I am Southern. I was born and raised in the South. I have deep roots here, my family owning a small piece of land for 300 years. I have raised my children in the South. I’ll likely die here in the South.
My experience with the South, however, has changed dramatically since I moved away from home. I live in a more urban area populated with more diversity than from where I came. Diversity of culture. Diversity of faith. Diversity of economy.
But the area my family calls home still seems stuck in its past. That rural area – replete with dusty backroads and fields of corn and thick clusters of pine trees – remains firmly lodged in the socio-economic politics of decades long past. It also prominently features countless numbers of one-room churches across the landscape. When President Obama proclaimed way back in 2008 that many white working-class Americans “cling to guns or religion,” he was talking about the people I knew growing up in my little corner of the rural South. He was perhaps unexpectedly previewing Trumpism, something that lives and thrives today whether people want to admit it or not.
These are the people my family calls friends. People I know. People I grew up with.
Antonio Campos’s The Devil All the Time (based on the novel by Donald Ray Pollock) takes place in locations between West Virginia and Knockemstiff, Ohio, but that’s just geography. The traditions displayed in the film are not specific to this one area. They are not geographically bound. Rather, they are timeless traditions as anchored in religion as they are in family, food, and firearms. I don’t need to have grown up in West Virginia or Ohio to know the people that populate The Devil All the Time.
I knew them all in Eastern North Carolina plain as day, and for the most part, this brutal tale rings true.

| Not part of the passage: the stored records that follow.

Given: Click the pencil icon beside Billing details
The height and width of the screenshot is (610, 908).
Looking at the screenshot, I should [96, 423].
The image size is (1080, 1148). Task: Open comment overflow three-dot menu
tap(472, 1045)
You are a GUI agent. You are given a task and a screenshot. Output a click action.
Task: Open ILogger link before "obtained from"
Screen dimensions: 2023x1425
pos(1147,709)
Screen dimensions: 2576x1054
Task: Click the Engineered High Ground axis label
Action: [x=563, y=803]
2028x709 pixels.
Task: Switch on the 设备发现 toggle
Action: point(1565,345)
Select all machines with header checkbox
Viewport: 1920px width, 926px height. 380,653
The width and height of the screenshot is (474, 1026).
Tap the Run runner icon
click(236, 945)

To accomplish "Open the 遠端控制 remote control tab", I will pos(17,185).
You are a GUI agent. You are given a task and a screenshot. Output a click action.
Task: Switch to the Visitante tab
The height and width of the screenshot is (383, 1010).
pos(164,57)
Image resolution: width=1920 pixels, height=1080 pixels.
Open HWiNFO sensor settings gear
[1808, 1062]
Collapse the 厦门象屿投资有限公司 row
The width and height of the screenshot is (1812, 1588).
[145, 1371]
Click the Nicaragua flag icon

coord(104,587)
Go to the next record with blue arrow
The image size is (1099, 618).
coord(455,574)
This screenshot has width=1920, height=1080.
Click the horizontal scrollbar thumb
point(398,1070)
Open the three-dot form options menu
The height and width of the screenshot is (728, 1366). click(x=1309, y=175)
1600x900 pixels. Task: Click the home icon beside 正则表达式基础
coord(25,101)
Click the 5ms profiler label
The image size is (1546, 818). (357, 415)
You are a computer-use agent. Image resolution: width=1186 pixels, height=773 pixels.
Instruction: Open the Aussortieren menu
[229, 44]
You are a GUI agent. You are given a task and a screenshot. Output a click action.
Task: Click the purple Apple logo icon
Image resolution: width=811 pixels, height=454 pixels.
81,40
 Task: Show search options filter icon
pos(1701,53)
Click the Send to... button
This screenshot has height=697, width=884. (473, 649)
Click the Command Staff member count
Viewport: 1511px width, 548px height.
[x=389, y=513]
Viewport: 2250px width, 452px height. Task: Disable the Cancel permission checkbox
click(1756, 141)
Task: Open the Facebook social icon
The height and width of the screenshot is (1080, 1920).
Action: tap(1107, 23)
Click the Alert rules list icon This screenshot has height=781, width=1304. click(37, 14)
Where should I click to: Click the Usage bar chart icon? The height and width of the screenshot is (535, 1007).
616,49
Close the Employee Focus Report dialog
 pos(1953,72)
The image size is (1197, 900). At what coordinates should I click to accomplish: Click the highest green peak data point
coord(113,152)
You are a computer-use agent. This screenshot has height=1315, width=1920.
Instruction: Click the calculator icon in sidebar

I have not read Pollock’s novel, but Campos’s film sprawls decades as it intersects the lives of people touched by war, violence, poverty, and religion. Despite the grim offenses committed throughout the film (and there are many, many, many grim offenses), I would very much like to read the novel. Campos admirably serves up strong performances coupled with themes that resonate still today. Yet, you can’t watch the film and not think he’s struggled to wrestle what I assume to be a challenging source material. There is enough good material here to warrant a look, but you can’t watch the film and not think a measure of greatness eludes it.
Tom Holland impresses as Arvin Russell, the central character in the film who is directly impacted by the culture of violence in the world around him. His sister Lenora (Eliza Scanlen) is the picture of a good and true religious young girl until she’s corrupted by a traveling preacher (a very good Robert Pattinson). The central theme of the film involves Arvin trying to break away from a culture and cycle of violence. His poor family clings to religion because that’s what they know. It’s the center of their small corner of the world. It’s how they socialize. It’s how they learn. It’s how they live. Unfortunately, the outside world touches them in very negative ways.
One of my favorite scenes in the film involves Arvin’s grandmother fretting over a special dish to prepare for Pattinson’s new preacher. She has no money for fancy ingredients, but she’s a great cook and aims to impress. When she prepares a very low country dish of chicken livers, Pattinson uses the dish to praise her efforts despite her meager finances to the assembled congregation. She is, of course, mortified.
It’s as real of a moment as you’ll see in a film this year. Trust me.
I wish the film had been afforded the opportunity to linger on moments like that more. Pollock’s novel apparently covers a great deal of ground, so the film rushes breathlessly from character to character, plot point to plot point, until it borders on exhaustion. You shouldn’t be surprised that, in the midst of the story, there’s a serial killer couple who attract hitchhiking men, murder them, and take naked pictures with the corpse.
Devil is a powerful and, in my opinion, entertaining film filled with powerful and committed performances. Its themes of religion and the cycle of poverty/religion/violence are things I understand given my upbringing. Not the serial murderers, of course, but those who cling to their Bibles and guns. It’s the life they know, and I do wish the film had taken the time to expand upon those themes. To languish on the culture a little longer here and there. To understand that the violence, while gratuitous at times, resonates better when there is time to let it sink in from incident to incident.
By the end of the film, when a character contemplates signing up for the Vietnam War, you’re struck with an overwhelming sadness. The character fails to recognize all of the options that exist even in this part of the world. That he fails to realize he’s reliving this cycle of violence is the greatest tragedy of all.
And the lingering thoughts the film impresses upon you with will haunt you for days.